In the initial image from this set, we see the contents of the Local Security Authority Subsystem Service “lsass.exe” process being written to a file using Windows Task Manager. By living off the land with the built-in Windows Task Manager, the threat actor avoided leaving behind execution artifacts tied to overtly suspicious programs. Based on the extracted RDP cache tiles with clear alignment, this image also includes the website sendspace[.]com open in the background behind task manager.
The next set of images confirms more details about the created file, including its name “lsass.DMP”, its modification timestamp at the time of its deletion, and its file size of 63.5 MB.

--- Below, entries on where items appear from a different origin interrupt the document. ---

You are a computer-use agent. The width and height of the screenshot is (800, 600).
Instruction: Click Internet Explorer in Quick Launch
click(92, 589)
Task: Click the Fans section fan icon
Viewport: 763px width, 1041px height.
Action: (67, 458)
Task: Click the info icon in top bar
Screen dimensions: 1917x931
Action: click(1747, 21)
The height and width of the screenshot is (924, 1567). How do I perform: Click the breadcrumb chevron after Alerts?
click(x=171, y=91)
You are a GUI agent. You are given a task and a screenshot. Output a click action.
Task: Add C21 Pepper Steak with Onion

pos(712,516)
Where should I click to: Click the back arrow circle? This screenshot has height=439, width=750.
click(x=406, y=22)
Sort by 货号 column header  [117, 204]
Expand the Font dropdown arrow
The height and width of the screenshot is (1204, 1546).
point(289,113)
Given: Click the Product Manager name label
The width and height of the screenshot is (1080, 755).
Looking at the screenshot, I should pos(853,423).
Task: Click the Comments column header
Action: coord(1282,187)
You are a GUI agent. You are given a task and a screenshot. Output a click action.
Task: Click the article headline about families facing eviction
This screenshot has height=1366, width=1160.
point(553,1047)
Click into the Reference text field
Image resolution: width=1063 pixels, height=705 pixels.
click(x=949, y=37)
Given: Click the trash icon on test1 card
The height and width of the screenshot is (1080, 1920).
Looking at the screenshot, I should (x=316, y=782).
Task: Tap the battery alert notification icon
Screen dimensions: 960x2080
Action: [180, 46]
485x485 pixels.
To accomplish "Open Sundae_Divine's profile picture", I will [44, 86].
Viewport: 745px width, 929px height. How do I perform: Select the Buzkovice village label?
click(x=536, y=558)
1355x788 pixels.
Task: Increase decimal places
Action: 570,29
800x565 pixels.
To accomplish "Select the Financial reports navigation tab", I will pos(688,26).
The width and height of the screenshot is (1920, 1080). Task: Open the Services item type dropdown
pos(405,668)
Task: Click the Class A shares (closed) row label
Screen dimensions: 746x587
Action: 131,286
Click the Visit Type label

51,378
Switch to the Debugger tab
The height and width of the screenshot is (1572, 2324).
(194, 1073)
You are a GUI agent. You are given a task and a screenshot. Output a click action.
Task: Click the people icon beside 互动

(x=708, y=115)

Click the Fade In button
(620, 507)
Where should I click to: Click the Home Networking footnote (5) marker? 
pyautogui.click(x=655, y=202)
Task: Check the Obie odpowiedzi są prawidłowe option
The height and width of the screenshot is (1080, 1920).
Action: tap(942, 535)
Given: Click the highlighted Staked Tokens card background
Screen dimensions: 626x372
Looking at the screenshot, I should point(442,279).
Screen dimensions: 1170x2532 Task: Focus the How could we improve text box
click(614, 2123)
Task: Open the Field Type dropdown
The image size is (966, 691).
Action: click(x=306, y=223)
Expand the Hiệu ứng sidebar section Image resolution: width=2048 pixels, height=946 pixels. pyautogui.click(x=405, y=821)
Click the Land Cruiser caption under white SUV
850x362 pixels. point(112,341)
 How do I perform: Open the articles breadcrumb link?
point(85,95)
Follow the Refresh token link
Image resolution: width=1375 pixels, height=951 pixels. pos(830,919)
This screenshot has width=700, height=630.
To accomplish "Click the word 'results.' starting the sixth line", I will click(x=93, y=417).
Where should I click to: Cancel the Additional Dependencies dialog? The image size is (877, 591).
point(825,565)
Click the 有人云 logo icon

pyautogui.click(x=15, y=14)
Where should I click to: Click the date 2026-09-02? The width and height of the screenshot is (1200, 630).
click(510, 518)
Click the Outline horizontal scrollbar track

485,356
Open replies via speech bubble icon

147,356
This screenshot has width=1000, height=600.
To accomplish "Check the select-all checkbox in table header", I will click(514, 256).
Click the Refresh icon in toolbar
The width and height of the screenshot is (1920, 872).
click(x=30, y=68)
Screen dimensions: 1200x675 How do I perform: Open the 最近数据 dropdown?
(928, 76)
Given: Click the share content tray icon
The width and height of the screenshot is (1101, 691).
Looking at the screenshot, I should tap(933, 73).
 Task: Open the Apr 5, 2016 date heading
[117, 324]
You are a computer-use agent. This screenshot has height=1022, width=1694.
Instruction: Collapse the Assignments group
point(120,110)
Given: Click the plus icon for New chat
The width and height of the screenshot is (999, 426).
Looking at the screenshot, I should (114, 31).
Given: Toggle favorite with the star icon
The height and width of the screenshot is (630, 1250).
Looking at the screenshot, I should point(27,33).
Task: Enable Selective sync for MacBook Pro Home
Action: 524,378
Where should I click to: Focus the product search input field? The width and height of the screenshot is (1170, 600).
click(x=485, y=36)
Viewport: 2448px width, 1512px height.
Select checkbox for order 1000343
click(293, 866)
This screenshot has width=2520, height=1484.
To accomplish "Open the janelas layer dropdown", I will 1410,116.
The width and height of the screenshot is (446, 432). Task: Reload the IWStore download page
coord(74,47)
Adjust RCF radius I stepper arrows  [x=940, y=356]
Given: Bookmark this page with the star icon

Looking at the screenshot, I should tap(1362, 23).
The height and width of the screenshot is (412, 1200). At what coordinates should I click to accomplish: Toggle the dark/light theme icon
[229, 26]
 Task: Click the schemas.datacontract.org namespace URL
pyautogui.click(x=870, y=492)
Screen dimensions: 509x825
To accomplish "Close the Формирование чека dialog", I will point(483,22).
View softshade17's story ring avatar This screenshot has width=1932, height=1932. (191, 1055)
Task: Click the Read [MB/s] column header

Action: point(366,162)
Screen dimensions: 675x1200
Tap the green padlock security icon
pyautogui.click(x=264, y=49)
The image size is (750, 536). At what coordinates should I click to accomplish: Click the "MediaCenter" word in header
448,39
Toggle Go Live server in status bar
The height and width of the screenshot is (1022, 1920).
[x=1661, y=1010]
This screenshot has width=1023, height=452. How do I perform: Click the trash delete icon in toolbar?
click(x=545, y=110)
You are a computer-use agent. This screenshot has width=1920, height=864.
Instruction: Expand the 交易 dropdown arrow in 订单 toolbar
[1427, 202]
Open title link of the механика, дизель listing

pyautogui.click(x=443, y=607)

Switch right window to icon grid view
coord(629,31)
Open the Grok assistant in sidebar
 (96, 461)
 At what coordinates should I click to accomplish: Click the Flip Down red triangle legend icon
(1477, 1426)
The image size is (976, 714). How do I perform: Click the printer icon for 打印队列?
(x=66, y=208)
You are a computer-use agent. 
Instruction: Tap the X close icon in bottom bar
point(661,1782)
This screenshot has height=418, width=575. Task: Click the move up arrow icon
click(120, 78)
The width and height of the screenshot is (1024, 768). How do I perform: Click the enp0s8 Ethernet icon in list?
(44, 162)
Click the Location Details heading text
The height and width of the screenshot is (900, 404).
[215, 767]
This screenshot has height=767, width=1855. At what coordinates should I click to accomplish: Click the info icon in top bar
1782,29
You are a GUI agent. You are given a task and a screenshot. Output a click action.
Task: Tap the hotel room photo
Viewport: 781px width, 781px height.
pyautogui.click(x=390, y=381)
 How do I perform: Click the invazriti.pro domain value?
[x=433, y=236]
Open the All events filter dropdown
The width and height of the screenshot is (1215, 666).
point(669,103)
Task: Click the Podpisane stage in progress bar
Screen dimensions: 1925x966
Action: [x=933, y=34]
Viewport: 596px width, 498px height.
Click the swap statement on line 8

And the final set of images from this cache shows that the “lsass.DMP” file was uploaded to the file hosting website “sendspace[.]com” for exfiltration by the threat actor. This group of images is another great example of working with the context provided by the available tiles to create a set of images that tell a clear story. The single tile of “ass.DMP” unfortunately did not have a connecting tile, but it’s clear this was “lsass.DMP” above the upload progress bar for “sendspace[.]com”. In addition, the “Uploaded 53MB of 64MB” text matches the confirmed file size of the “lsass.DMP” file.
Conclusion
These examples demonstrate that RDP bitmap cache artifacts can surface meaningful forensic evidence even when traditional logs are missing or tampered with. Whether it’s uncovering ransomware deployment details, anti-forensic efforts, or credential dumping, these artifacts can preserve a visual narrative that’s otherwise difficult to reconstruct.